How long does it realistically take to build an MVP with AI?

For a typical SaaS product, 3-10 days of focused work. adworthy.ai shipped in 3 days. Finix took about 10. The biggest variable isn't the AI, it's how clearly you've defined what you're building before you start prompting. A tight one-page spec with a clear core feature gets you to launch faster than a vague idea with 20 features.

What's the best AI coding agent for building an MVP in 2026?

I use Claude Code for most builds because it handles full-stack Next.js apps well and maintains context across long sessions. Cursor is solid for developers who prefer an IDE experience. Windsurf is another option. The agent matters less than the instructions you give it.

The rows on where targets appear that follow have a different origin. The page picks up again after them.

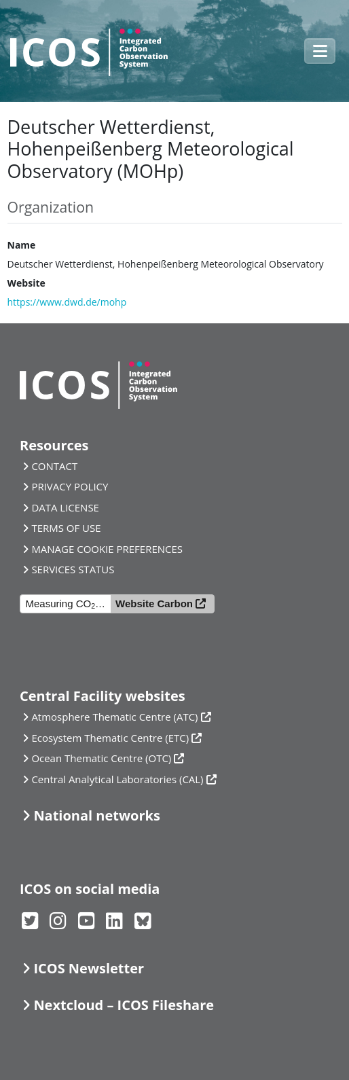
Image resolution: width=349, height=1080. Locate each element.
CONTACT (54, 466)
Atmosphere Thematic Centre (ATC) (114, 716)
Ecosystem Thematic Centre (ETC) (110, 737)
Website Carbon (154, 603)
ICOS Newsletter (88, 968)
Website (26, 282)
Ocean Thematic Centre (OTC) (101, 758)
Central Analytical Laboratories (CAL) (117, 779)
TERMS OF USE (65, 528)
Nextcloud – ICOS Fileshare (123, 1005)
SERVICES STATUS (72, 569)
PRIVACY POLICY (69, 486)
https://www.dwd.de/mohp (67, 301)
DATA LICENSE (65, 507)
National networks (96, 815)
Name (21, 244)
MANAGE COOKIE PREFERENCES (107, 549)
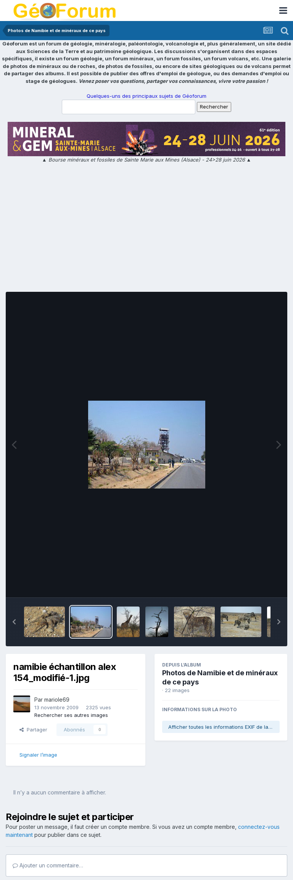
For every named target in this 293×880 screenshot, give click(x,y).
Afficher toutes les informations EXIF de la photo (224, 727)
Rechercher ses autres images (71, 715)
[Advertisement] (146, 228)
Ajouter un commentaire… (48, 865)
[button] (14, 621)
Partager (33, 729)
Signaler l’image (38, 755)
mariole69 (56, 699)
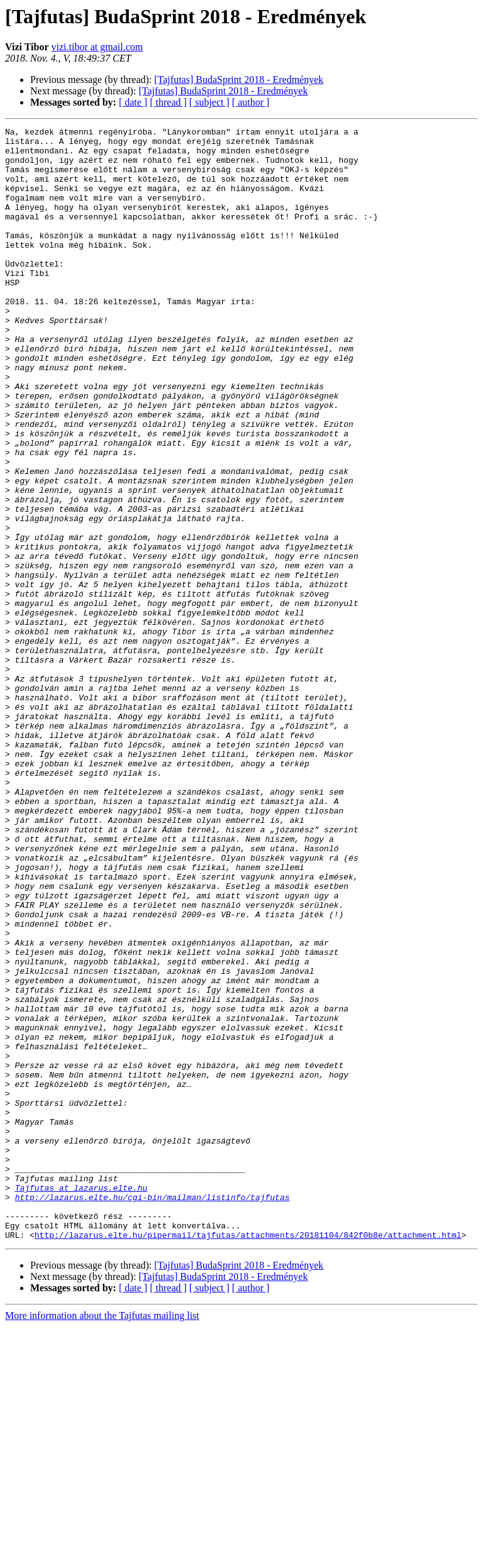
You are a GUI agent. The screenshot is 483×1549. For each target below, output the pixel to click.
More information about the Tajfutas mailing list (102, 1538)
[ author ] (251, 102)
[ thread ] (168, 102)
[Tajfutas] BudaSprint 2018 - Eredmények (238, 79)
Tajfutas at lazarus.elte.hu (81, 1400)
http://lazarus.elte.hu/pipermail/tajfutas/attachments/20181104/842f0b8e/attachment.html (248, 1457)
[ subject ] (209, 102)
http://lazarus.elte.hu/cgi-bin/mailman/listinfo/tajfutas (152, 1412)
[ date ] (133, 102)
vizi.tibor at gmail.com (97, 46)
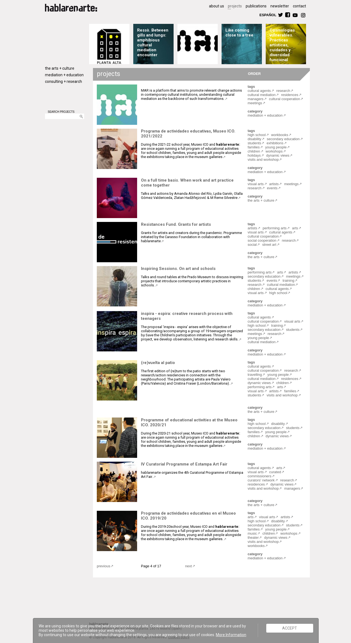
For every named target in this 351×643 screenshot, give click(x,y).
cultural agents (259, 91)
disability (254, 139)
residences (289, 95)
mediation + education (64, 75)
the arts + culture (59, 68)
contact (299, 6)
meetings (255, 103)
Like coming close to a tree (239, 33)
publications (256, 6)
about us (216, 6)
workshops (274, 151)
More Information (231, 635)
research (283, 91)
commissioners (259, 476)
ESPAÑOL (267, 14)
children (254, 151)
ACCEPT (289, 628)
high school (257, 135)
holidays (254, 155)
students (254, 143)
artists (274, 184)
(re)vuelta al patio (158, 362)
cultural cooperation (284, 99)
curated (275, 472)
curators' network (261, 480)
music (252, 533)
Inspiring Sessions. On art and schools (178, 268)
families (254, 147)
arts (295, 228)
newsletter (279, 6)
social (252, 244)
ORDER (254, 73)
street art (269, 244)
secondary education (283, 139)
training (288, 280)
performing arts (275, 228)
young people (276, 147)
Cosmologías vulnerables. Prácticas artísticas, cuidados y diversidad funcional (282, 45)
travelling (255, 375)
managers (256, 99)
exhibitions (275, 143)
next (188, 566)
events (272, 188)
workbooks (279, 135)
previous (103, 566)
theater (253, 537)
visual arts (256, 184)
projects (235, 6)
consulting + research (63, 81)
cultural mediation (262, 95)
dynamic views (278, 155)
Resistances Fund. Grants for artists (176, 224)
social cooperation (262, 240)
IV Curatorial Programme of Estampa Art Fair (184, 464)
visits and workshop (263, 159)
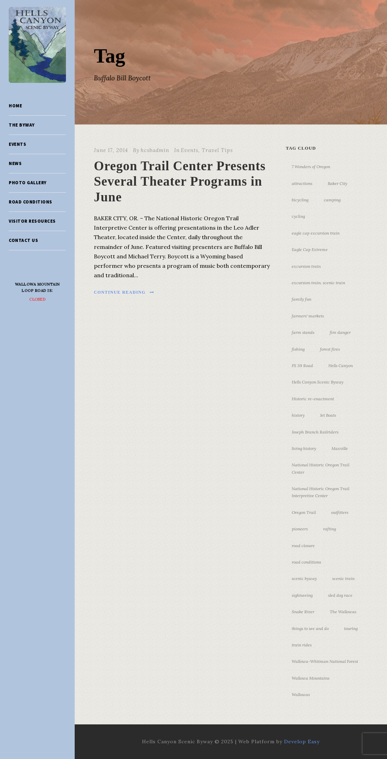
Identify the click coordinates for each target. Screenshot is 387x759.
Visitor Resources (32, 221)
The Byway (22, 125)
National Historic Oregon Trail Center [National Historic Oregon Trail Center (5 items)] (320, 468)
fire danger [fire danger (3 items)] (340, 332)
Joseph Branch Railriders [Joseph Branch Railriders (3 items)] (315, 432)
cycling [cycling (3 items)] (298, 216)
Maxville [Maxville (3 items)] (340, 448)
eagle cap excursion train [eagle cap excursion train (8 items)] (316, 233)
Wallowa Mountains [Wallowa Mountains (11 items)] (310, 678)
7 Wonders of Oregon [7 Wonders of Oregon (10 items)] (311, 166)
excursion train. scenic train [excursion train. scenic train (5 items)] (318, 282)
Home (15, 106)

A mediocre agent with a great skill file will outperform a great agent with no context every time.

Do I still need a developer if I use AI to build my MVP?

For the MVP stage, usually not. For scaling past your first 100 users, probably yes. AI agents are excellent at building v1 of a product. But when you need custom performance optimization, complex integrations with third-party APIs, or infrastructure that handles thousands of concurrent users, you'll want a human developer involved. The good news is that an AI-built MVP gives you something to show investors and early customers, which makes hiring that developer much easier.